What to produce | Copy out each line below in which the string "Payment" appears.

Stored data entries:
_ _ _ _ _ _ _

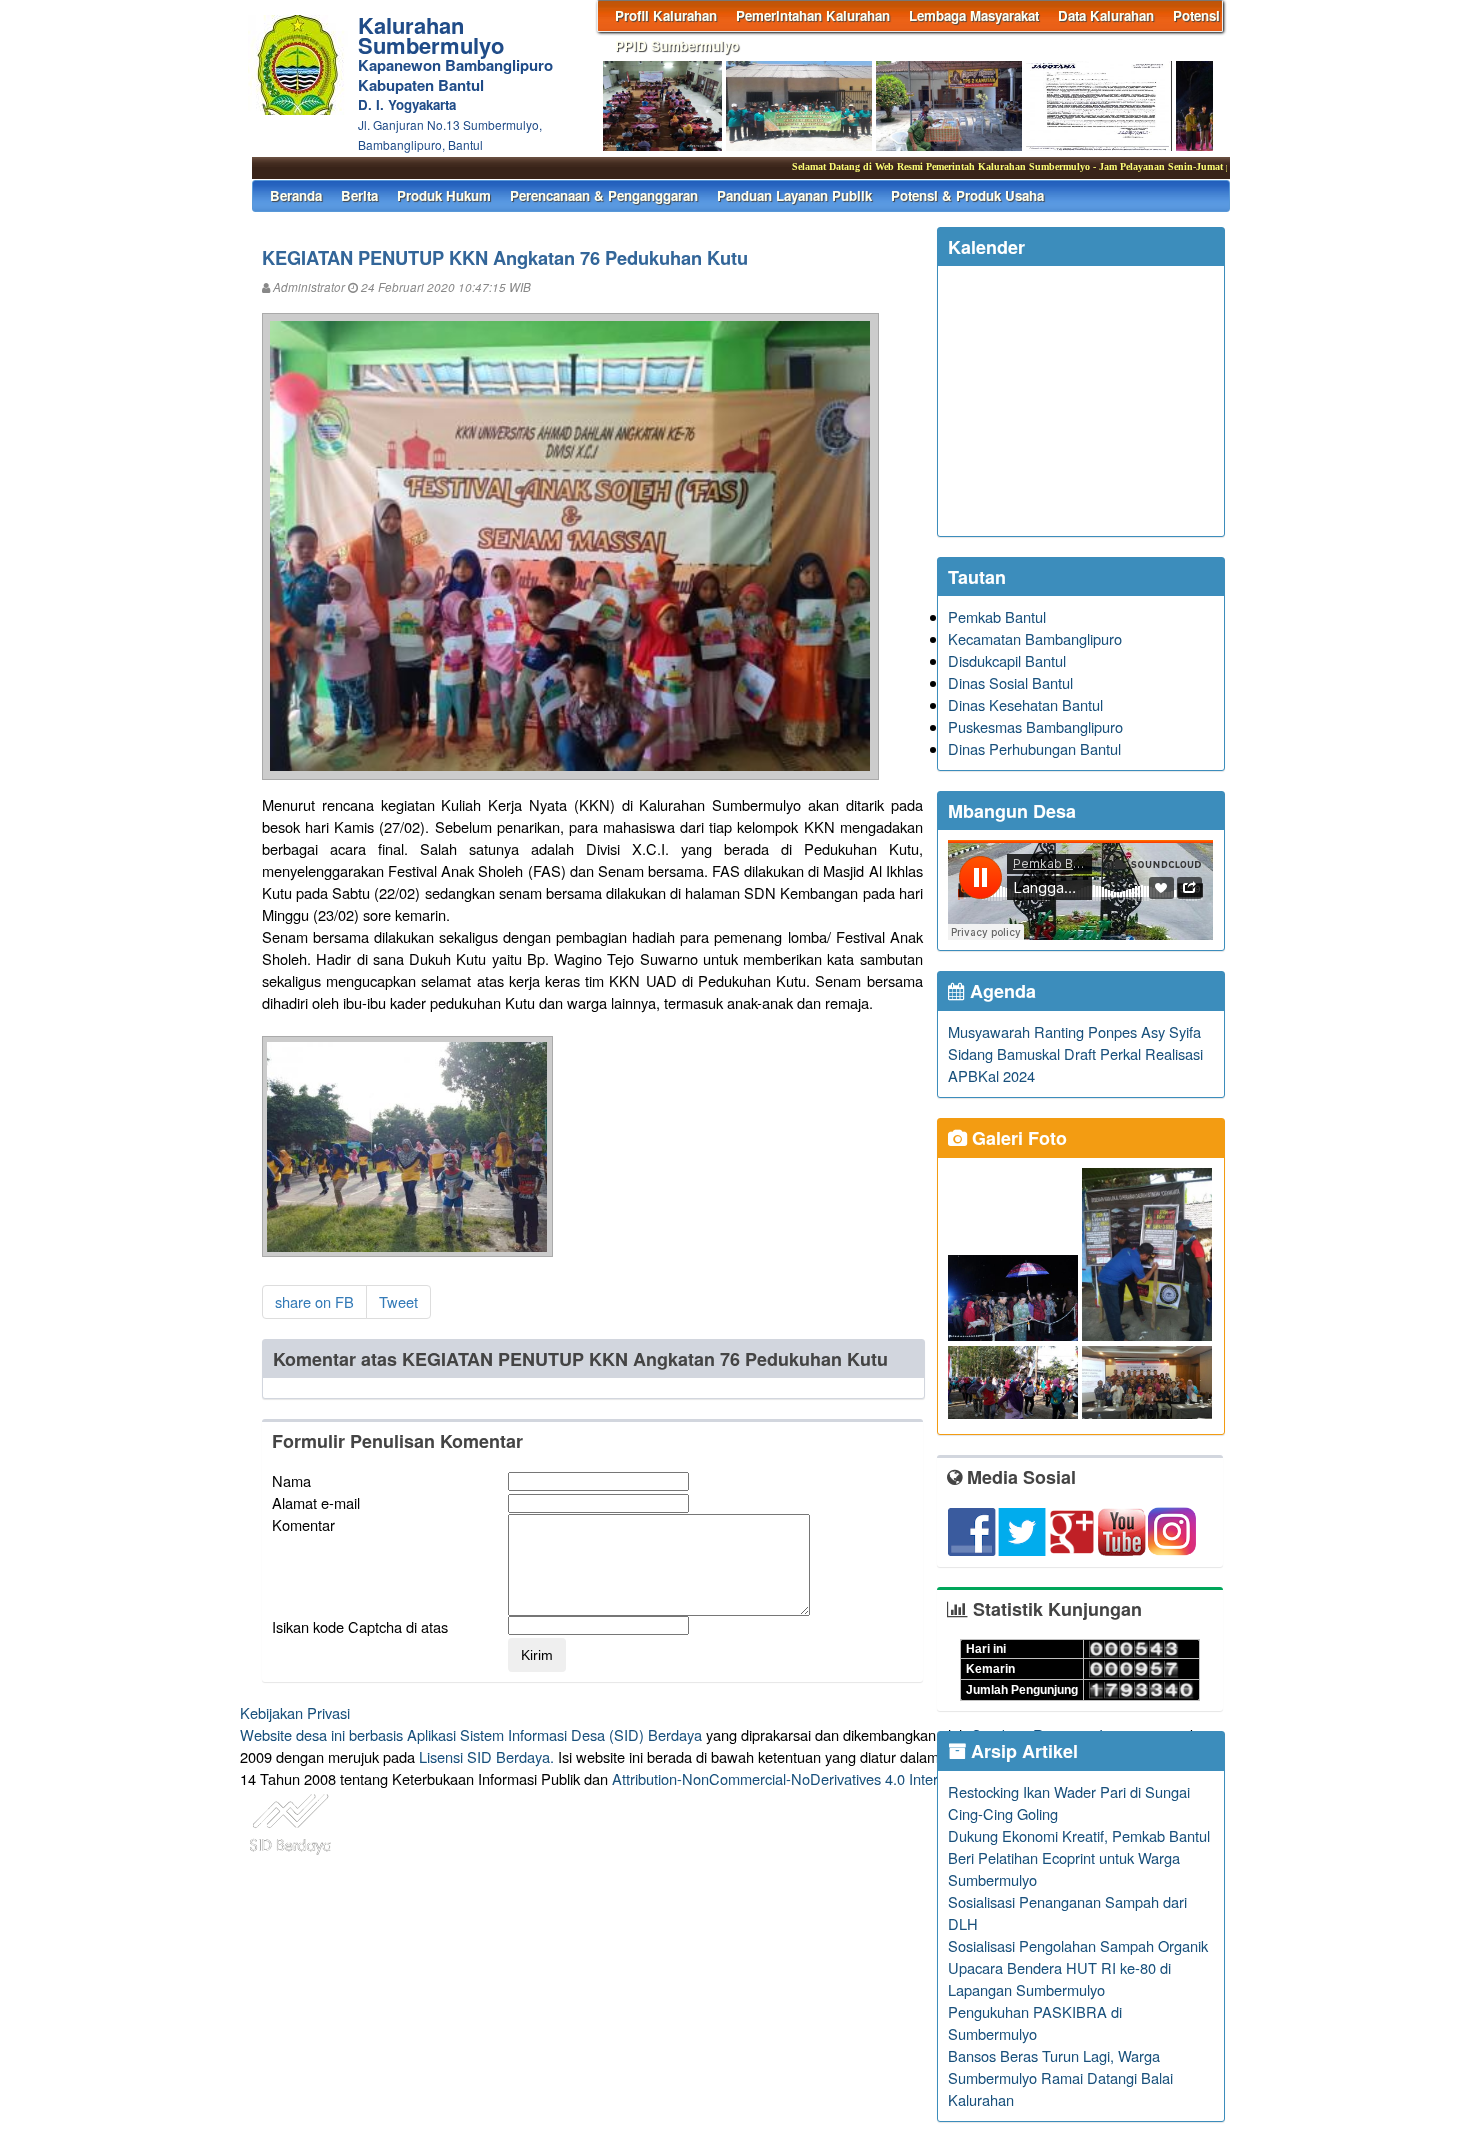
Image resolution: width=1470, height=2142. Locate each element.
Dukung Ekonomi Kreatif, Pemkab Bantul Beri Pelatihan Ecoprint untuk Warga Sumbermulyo (1079, 1857)
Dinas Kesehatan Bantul (1025, 704)
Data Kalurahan (1106, 15)
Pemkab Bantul (997, 616)
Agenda (1000, 991)
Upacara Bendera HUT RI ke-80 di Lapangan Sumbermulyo (1059, 1978)
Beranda (296, 195)
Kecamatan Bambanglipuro (1035, 638)
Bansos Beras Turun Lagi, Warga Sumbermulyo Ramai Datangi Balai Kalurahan (1060, 2077)
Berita (359, 195)
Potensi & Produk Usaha (967, 195)
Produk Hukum (444, 195)
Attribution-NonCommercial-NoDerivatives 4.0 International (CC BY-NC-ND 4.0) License (894, 1778)
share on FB (314, 1301)
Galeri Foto (1017, 1138)
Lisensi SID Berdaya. (486, 1756)
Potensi (1196, 15)
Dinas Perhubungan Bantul (1034, 748)
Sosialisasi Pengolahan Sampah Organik (1078, 1945)
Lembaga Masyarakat (974, 15)
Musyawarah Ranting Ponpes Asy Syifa (1074, 1031)
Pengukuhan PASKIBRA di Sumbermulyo (1035, 2022)
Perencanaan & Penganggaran (604, 195)
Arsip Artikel (1022, 1751)
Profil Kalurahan (666, 15)
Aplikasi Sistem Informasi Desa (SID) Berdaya (554, 1734)
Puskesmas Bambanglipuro (1035, 726)
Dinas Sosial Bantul (1010, 682)
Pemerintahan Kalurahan (813, 15)
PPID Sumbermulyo (677, 45)
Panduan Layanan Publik (794, 195)
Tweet (398, 1301)
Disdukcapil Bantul (1007, 660)
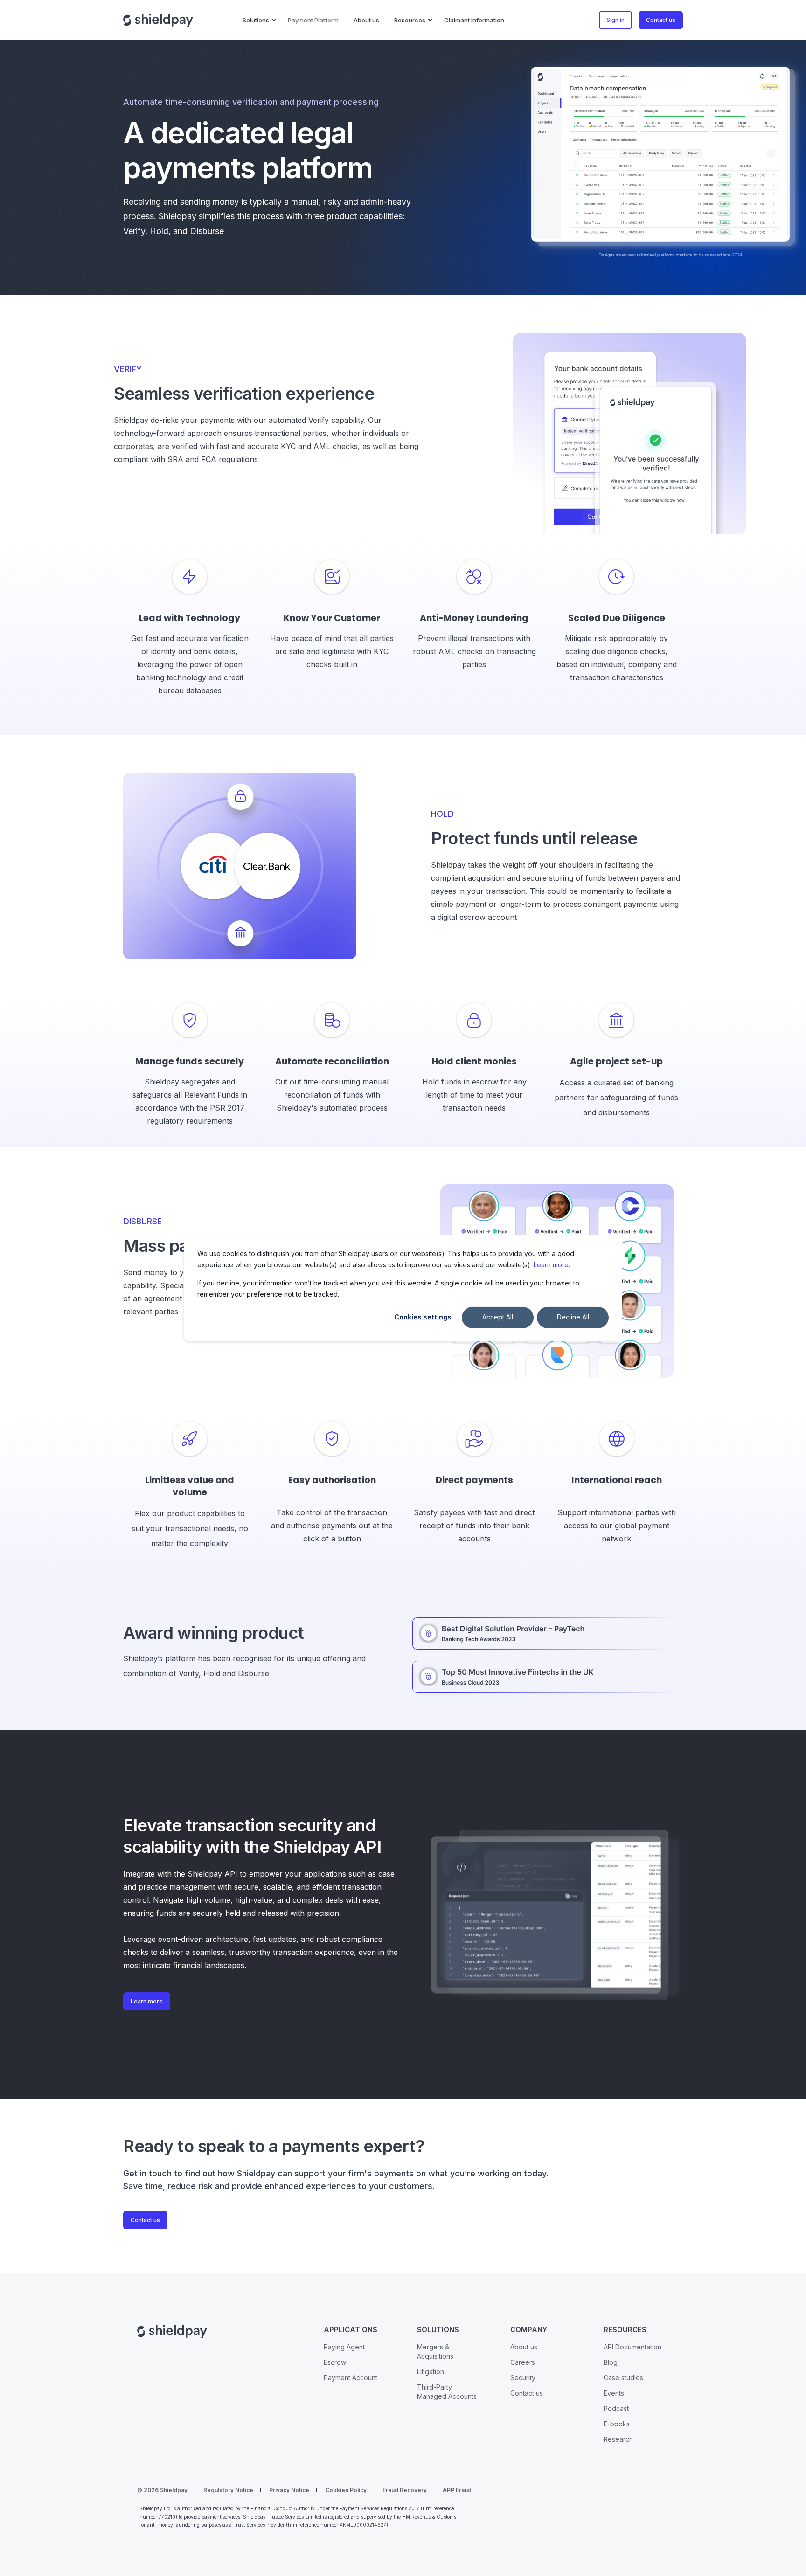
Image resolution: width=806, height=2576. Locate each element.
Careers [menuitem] (522, 2362)
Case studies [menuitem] (623, 2378)
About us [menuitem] (366, 19)
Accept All (497, 1317)
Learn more (551, 1265)
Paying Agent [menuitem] (344, 2347)
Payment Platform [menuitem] (313, 19)
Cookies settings (423, 1317)
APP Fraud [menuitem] (457, 2489)
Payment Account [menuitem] (350, 2378)
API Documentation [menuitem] (632, 2347)
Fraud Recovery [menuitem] (404, 2489)
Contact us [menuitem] (526, 2393)
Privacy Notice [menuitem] (289, 2489)
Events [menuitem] (614, 2393)
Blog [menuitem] (611, 2362)
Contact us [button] (660, 19)
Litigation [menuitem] (430, 2372)
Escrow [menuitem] (335, 2362)
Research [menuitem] (618, 2439)
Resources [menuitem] (409, 19)
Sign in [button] (615, 19)
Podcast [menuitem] (616, 2408)
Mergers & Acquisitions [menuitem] (435, 2351)
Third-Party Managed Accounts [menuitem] (447, 2391)
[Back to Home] (158, 20)
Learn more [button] (147, 2001)
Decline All (573, 1317)
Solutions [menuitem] (256, 19)
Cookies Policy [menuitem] (346, 2489)
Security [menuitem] (522, 2378)
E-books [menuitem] (617, 2424)
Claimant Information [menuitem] (474, 19)
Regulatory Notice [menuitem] (228, 2489)
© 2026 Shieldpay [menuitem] (162, 2489)
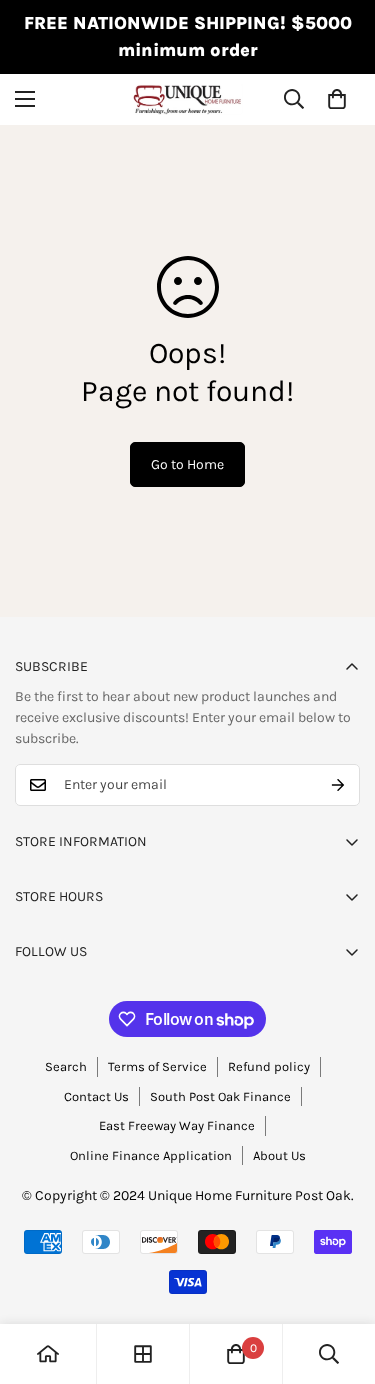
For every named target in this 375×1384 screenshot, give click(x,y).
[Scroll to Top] (339, 1278)
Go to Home (187, 464)
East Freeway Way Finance (177, 1125)
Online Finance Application (151, 1155)
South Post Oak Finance (220, 1096)
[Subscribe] (338, 785)
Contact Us (96, 1096)
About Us (279, 1155)
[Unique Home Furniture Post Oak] (188, 99)
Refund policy (269, 1066)
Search (66, 1066)
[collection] (143, 1354)
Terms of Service (157, 1066)
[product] (48, 1354)
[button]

_ _ _ _ _ _ _

Problem solution |
Payment Platform [menuitem] (313, 19)
Payment Account [menuitem] (350, 2378)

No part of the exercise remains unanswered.